Most of the companies spending up to $4 million for 30 seconds of ad time during the 2013 Super Bowl can easily afford it. Mercedes-Benz, whom you can thank for bringing Kate Upton to the big game, enjoyed record sales last year. Samsung's smartphones are so popular they're outselling the iPhone. Trendy products like Mio and SodaStream are rare hits in a marketplace of mediocrity.
But a few Super Bowl advertisers face the equivalent of third and long, on account of financial losses, customer defections, or competitive pressure they've failed to keep up with. For them, reaching out to a Super Bowl audience of perhaps 120 million people is an effort just to get back in the game. Here are seven Super Bowl advertisers that need to pick up the most yardage:
Best Buy. This electronics retailer has been losing sales to Amazon and big-box competitors like Wal-Mart and Target, while struggling to eke out a profit. The stock has jumped recently on better-than-expected holiday sales, but it's still down 36 percent over the last 12 months. A buzzy Super Bowl ad would relieve some of the gloom over Best Buy's struggles.

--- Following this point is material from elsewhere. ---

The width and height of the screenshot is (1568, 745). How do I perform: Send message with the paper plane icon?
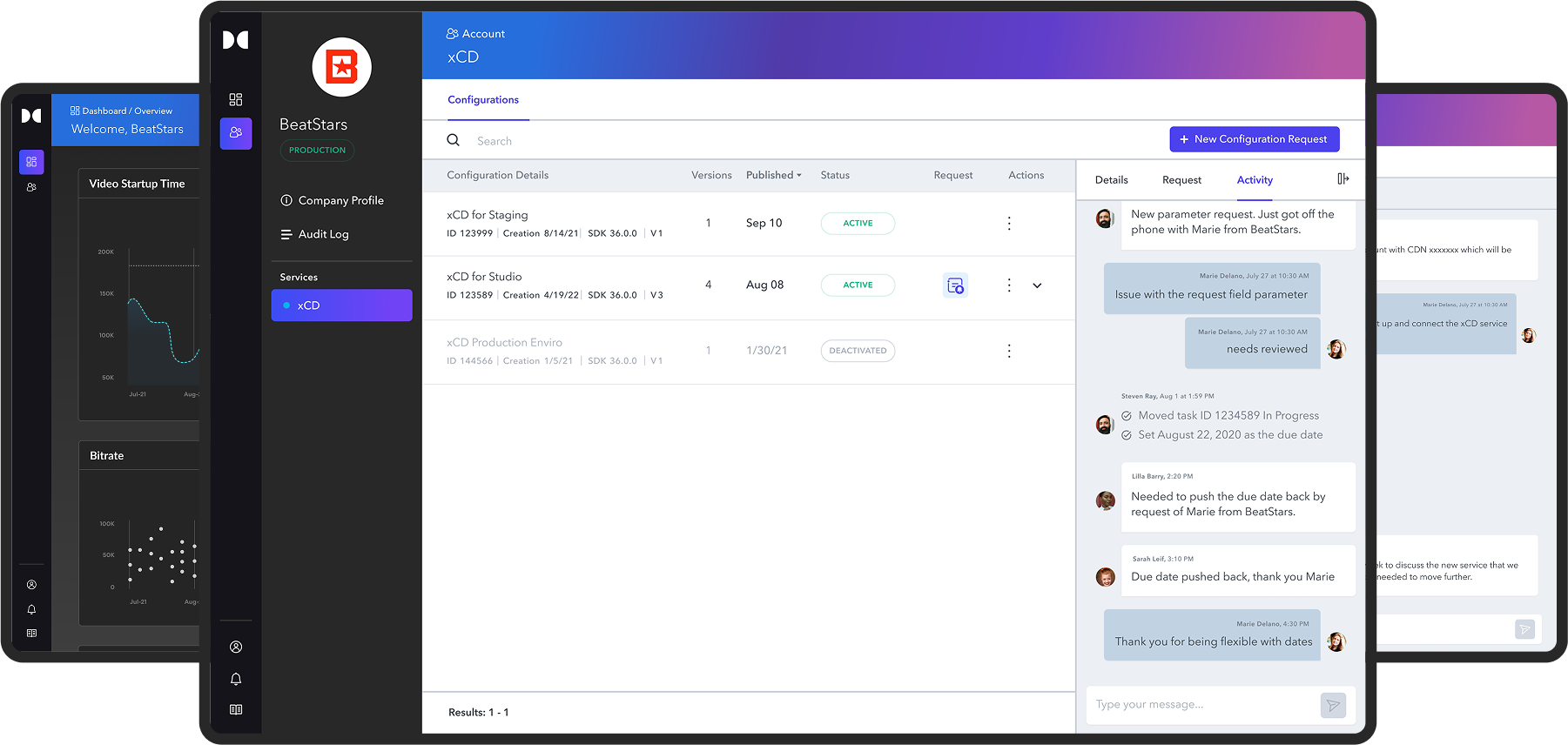(1333, 705)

BlackBerry. This moribund smartphone maker just threw a Hail Mary pass by introducing the new Z10 phone, its latest and perhaps last effort to catch up to Apple and Android. Reviewers say the new phone has a chance of helping BlackBerry win back millions of lost customers—but it won't be available in the United States until mid-March, which drove down BlackBerry's stock after the Z10's introduction. Critics wonder whether consumers will even remember BlackBerry's Super Bowl ad by the time the phone is available.
Century 21. This real-estate firm's parent company, Realogy, got crushed during the housing bust that started in 2006, with seven straight years of losses totaling about $3.6 billion. Like the housing market, Realogy is now starting to rebound, with the stock up 34 percent since the company conducted a public offering last October. That makes it the right time to reach out to home buyers who might be tuning in to the Super Bowl.
E-Trade. That smart-alecky baby in its popular commercials may not know it, but this online brokerage has lost money for five of the last six years and is still struggling, despite a booming stock market. To return to profitability, E-Trade plans to slash costs and redouble efforts to hold onto customers. But skittish investors, a wobbly economy and tough new financial regulations remain risks.
Lincoln. Ford Motor Co. has revived itself under CEO Alan Mulally, with sharply lower costs and hot new models like the Escape crossover and Fusion sedan. But the Lincoln luxury division is a laggard still associated with geezers not daring enough to try a BMW or Lexus. So it's no accident that Lincoln's Super Bowl ad involves Twitter and is meant to appeal to younger buyers.
Milk producers. Why is milk vying with beer for attention during the Super Bowl? Because per-capital milk consumption has been dropping for years and is close to 30-year lows. Instead of milk, more Americans these days drink soda, bottled water and milk alternatives made from soy or other products deemed to be healthier. The latest "Got milk?" ad aims to change that.
Paramount Pictures. This struggling movie studio is desperate for a hit, which is why its Super Bowl ad for the forthcoming Star Trek movie reaches for a mainstream audience that goes far beyond hardcore Trekkies. The studio's revenue has plunged recently, with middling films such as Jack Reacher and Flight unable to make up for bombs such as Rise of the Guardians. That makes a successful Super Bowl ad a paramount priority.